Zamuel war ein blonder, blutjunger Mann. Er konnte nicht viel älter sein als Zara selbst. Seine Statur wirkte schmächtig im Vergleich zu den Muskelprotzen, die sonst im Untergrund ihr Unwesen trieben. Er hätte wie ein ungefährlicher Junge gewirkt, wäre da nicht diese auffällig blasse Haut gewesen und die unheimlich wissenden Augen...
Khámin hatte erzählt, dass er einige Jahre an der Schule der Zékkra zum Magier ausgebildet worden war.
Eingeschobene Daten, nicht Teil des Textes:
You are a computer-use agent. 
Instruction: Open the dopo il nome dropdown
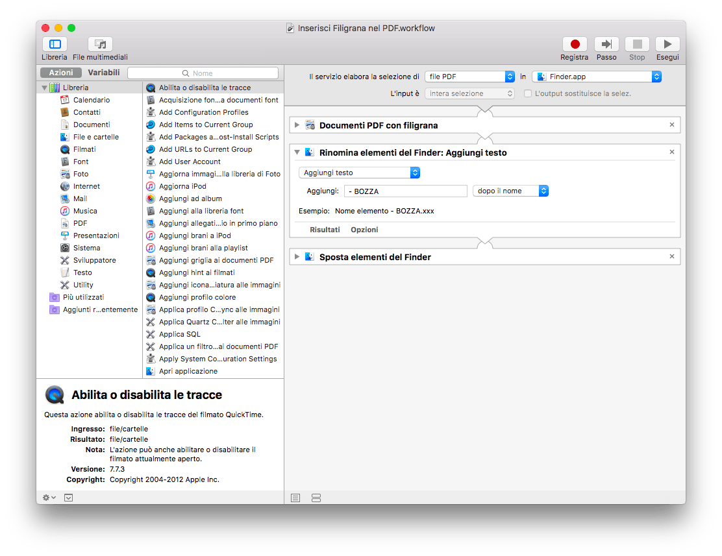[x=510, y=191]
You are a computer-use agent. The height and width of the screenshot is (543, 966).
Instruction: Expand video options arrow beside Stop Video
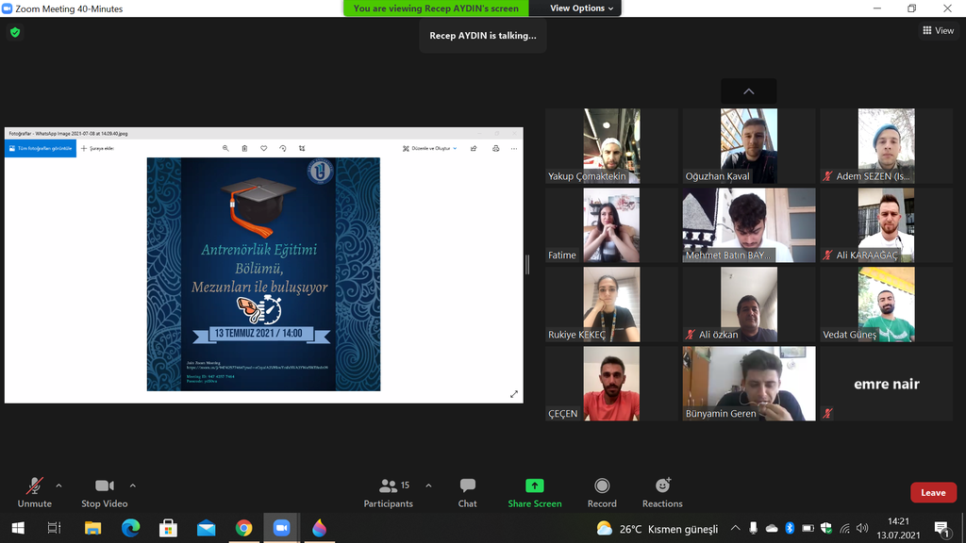point(132,485)
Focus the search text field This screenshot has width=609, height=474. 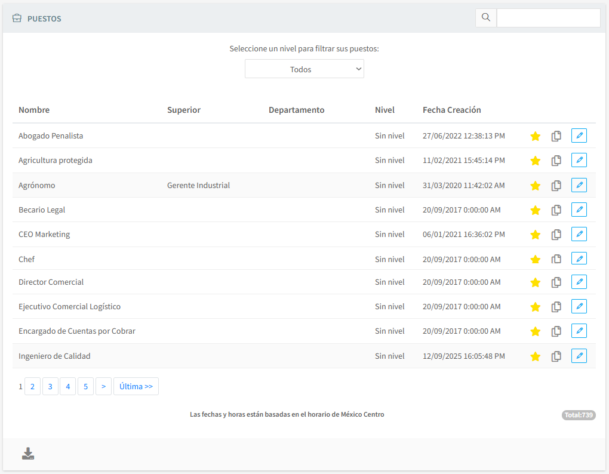(x=548, y=18)
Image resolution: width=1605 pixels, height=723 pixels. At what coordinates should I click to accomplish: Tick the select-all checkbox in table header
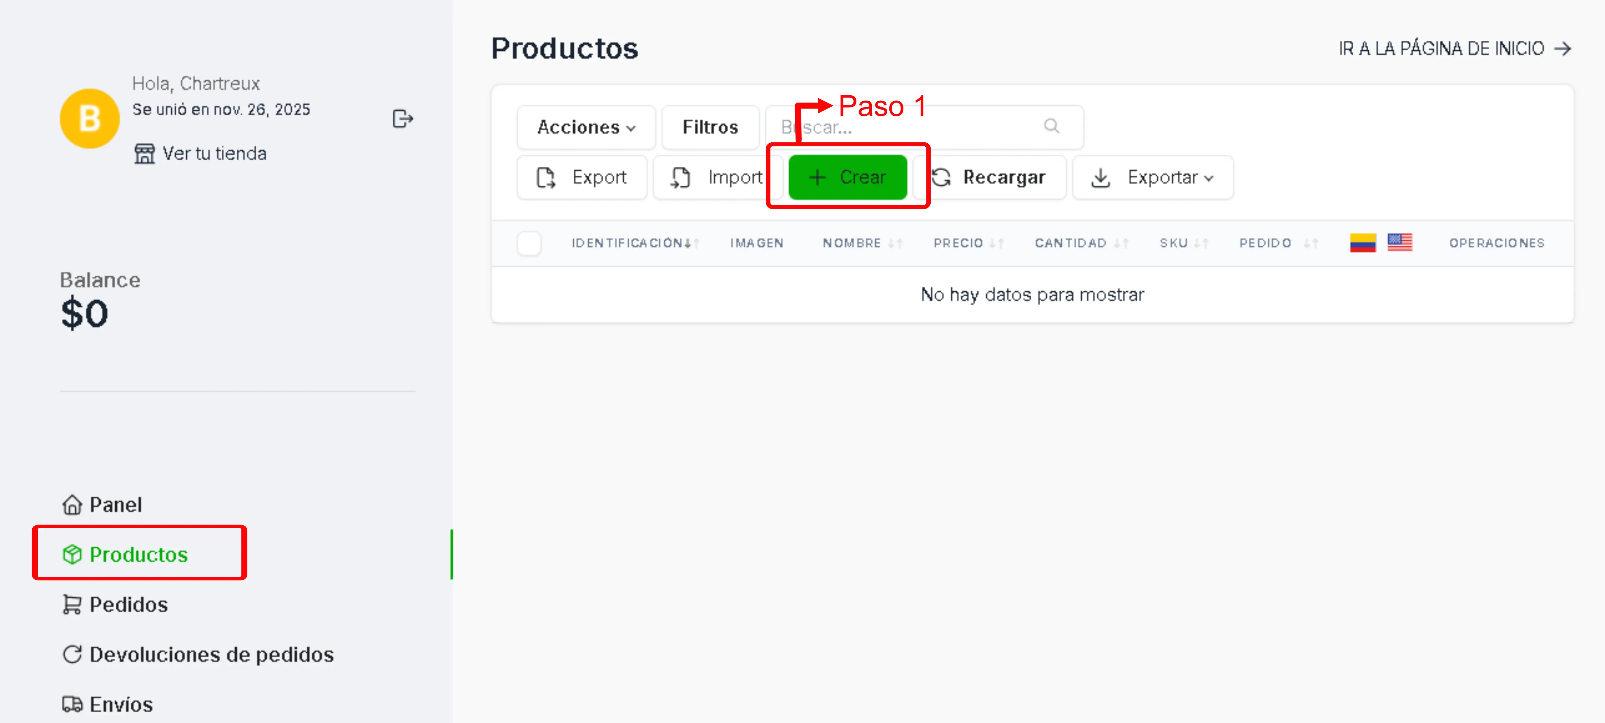click(x=529, y=243)
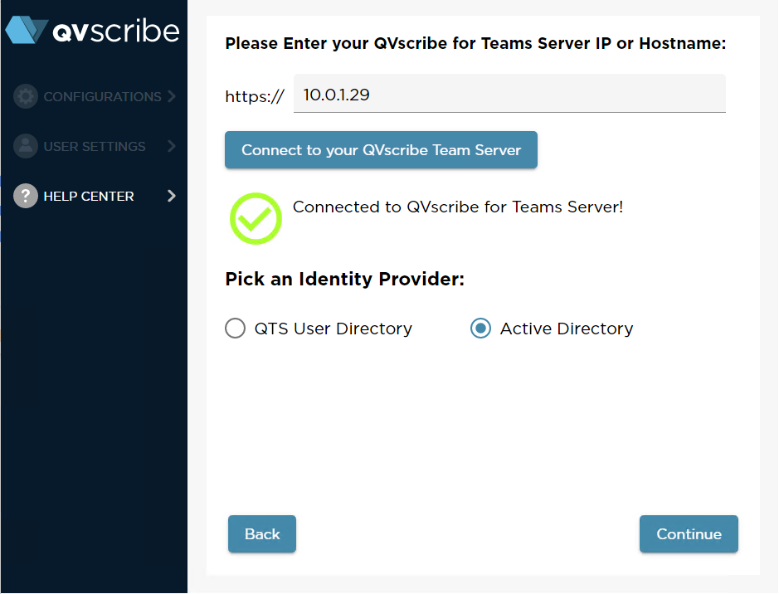The image size is (779, 594).
Task: Click Connect to your QVscribe Team Server
Action: click(381, 150)
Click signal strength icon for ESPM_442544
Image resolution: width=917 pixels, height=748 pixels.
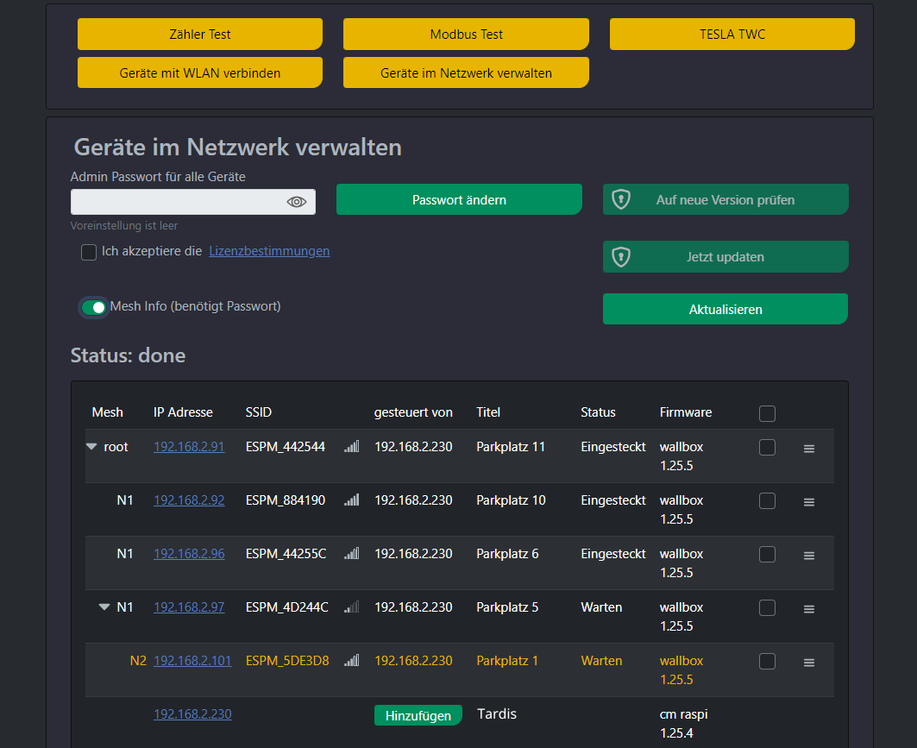pyautogui.click(x=351, y=447)
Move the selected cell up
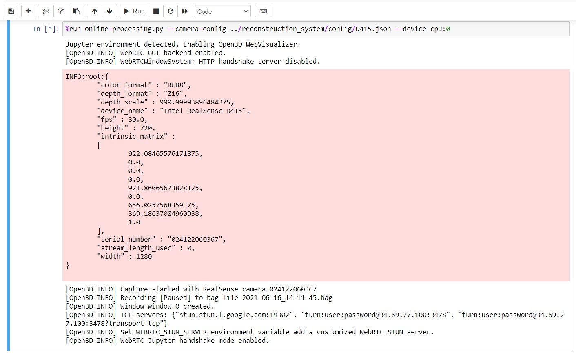 pos(93,11)
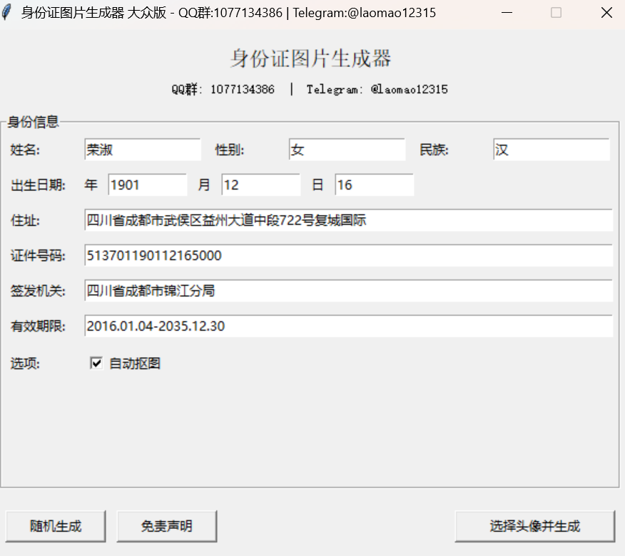Select the 证件号码 ID number field

coord(348,255)
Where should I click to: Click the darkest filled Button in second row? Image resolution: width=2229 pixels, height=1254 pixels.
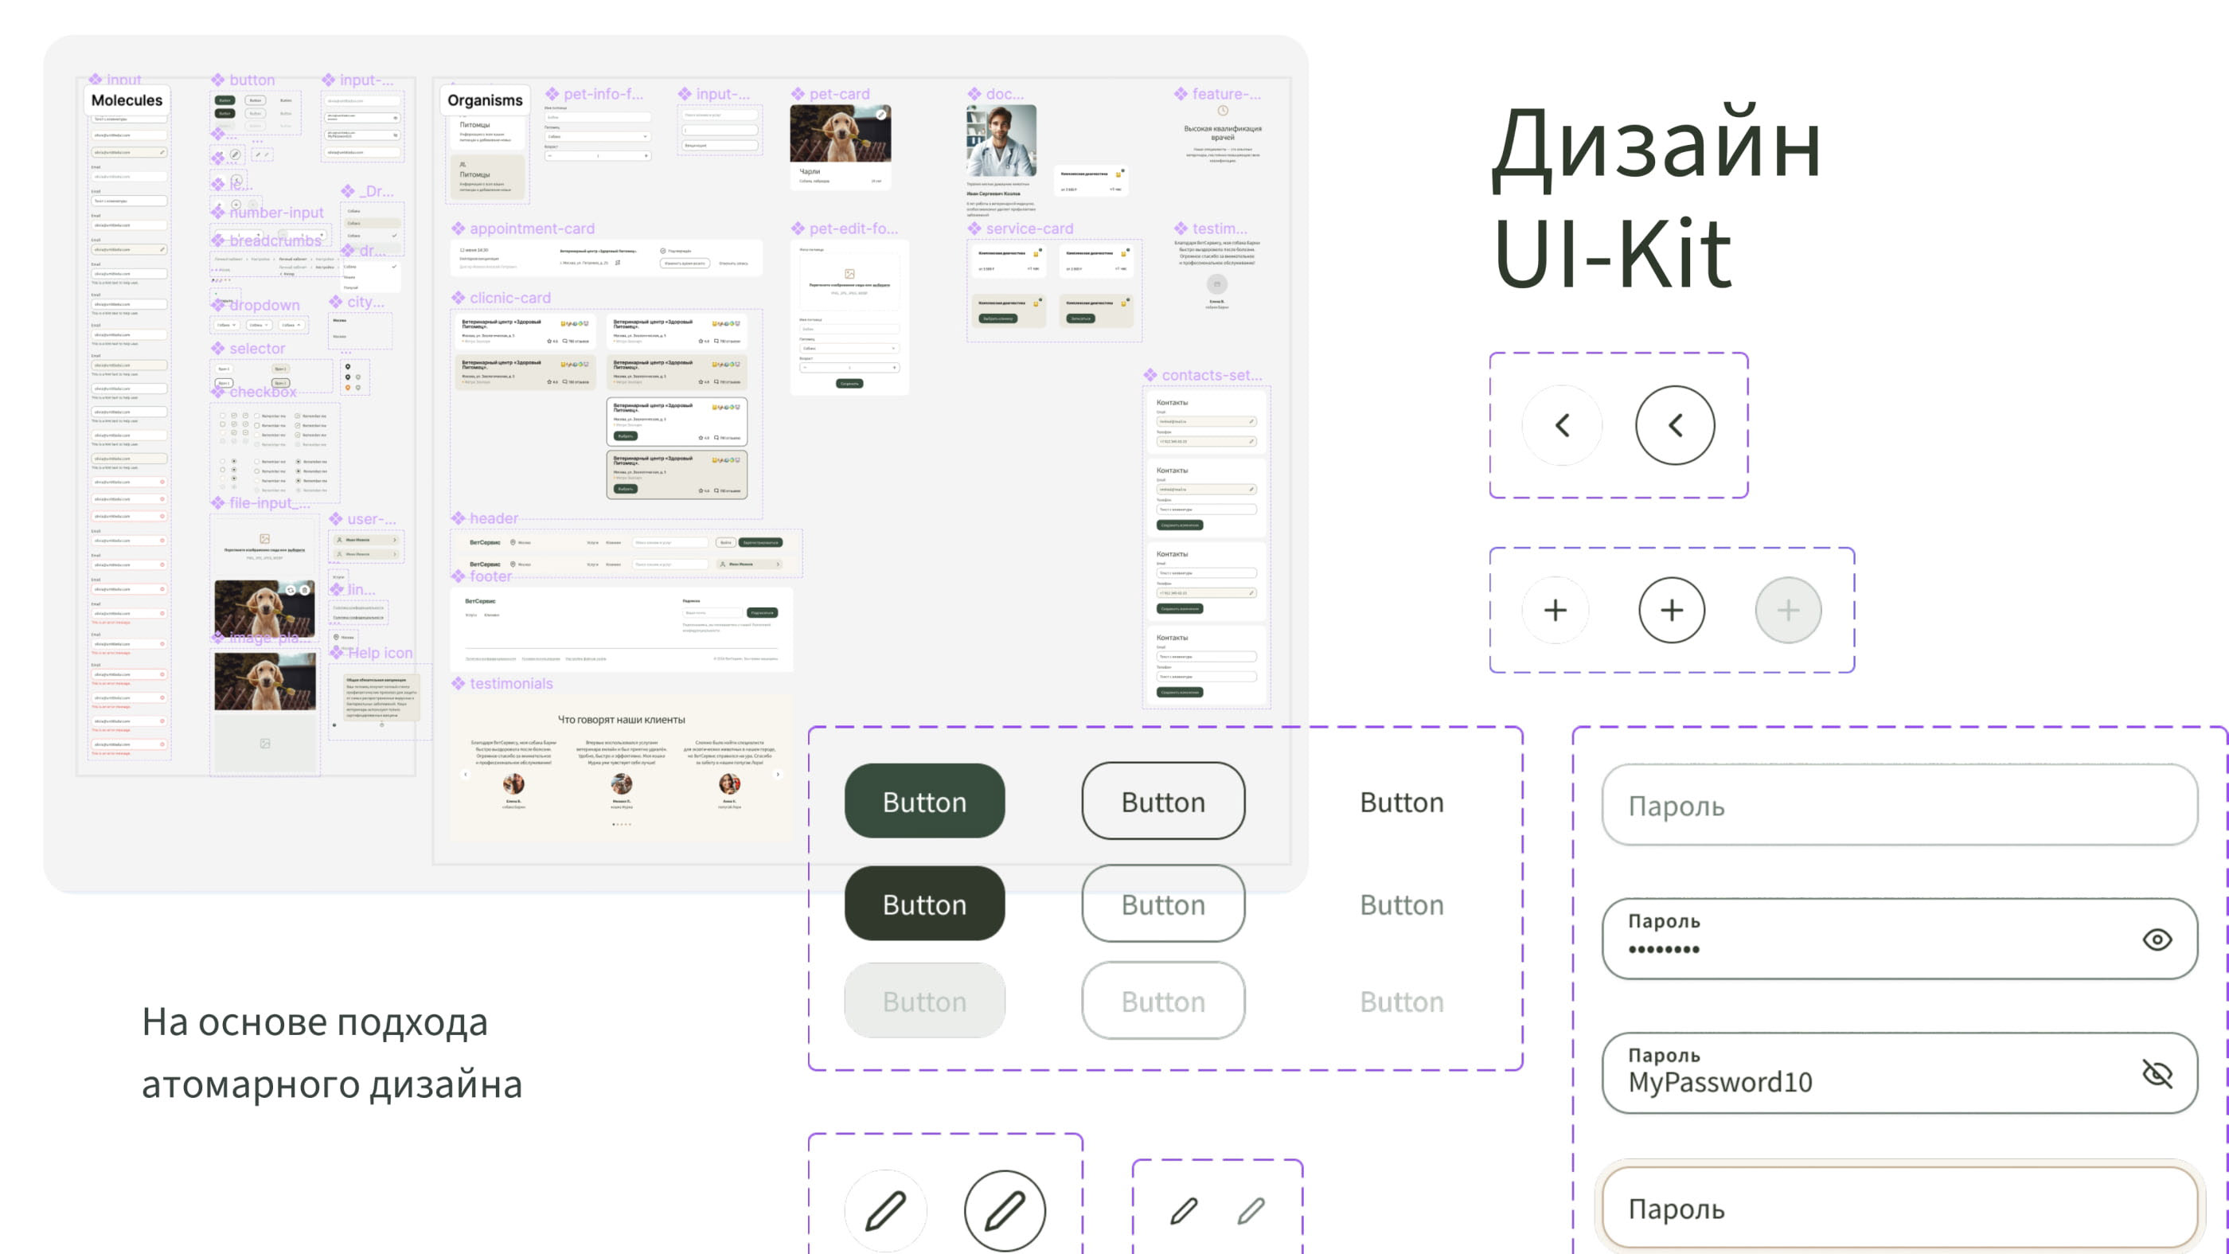924,904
Das hatte ihn für Zara von Anfang an unsympathisch gemacht.
Er saß in einem einfachen Sessel in einer Ecke des Raumes und bot Zara den Platz gegenüber an. Zara schaute sich aufmerksam um, bevor sie sich setzte. Zamuels Zimmer besaß außer den beiden Sesseln ein vollgestopftes Bücherregal, einen Schrank mit vielen kleinen Schubladen, einen ordentlichen Arbeitstisch und ein schmales Bett. Ein merkwürdiger Geruch hing über allem, den Zara nicht zuordnen konnte. Auf eine gewisse Weise war es gemütlich, wenn sie sich auch niemals hätte vorstellen können, hier zu wohnen.
Der Sessel, der ihr angeboten wurde, war weicher, als er aussah. Beinahe drohte Zara, darin zu versinken.
Zamuel war unbeholfen, vielleicht sogar nervös. Zara hatte ihn nicht häufig sprechen gehört, doch im Beisammensein der Sechs hatte er mehr Selbstbewusstsein gezeigt als jetzt. Nun wirkte er wie der Junge, den sie zu Beginn in ihm gesehen hatte.
„Du wolltest mir ein paar Fragen stellen", brachte Zara das Gespräch in Gang. „Zu dem, was passiert ist." Sie zwang sich zu einem Lächeln.
Zamuel fand endlich seine Worte. Seine ruhige Stimme stand im Kontrast zu seiner angespannten Art. „Meridea hat mir schon einiges erzählt, aber alles hat sie nicht beobachten können." Er bettete seine Hände im Schoß. „Du wurdest von einem Zauber getroffen, der eigentlich für sie bestimmt war. Warum die Magie ihre Bahn gewechselt hat, ist uns nicht klar. Das weiße Licht deutet auf die Zékkra hin, oder unter Umständen auf die Velehan..." Eine weitere Magierschule. Zara hatte von ihr gehört. „Darüber weißt du nichts Genaueres, oder?"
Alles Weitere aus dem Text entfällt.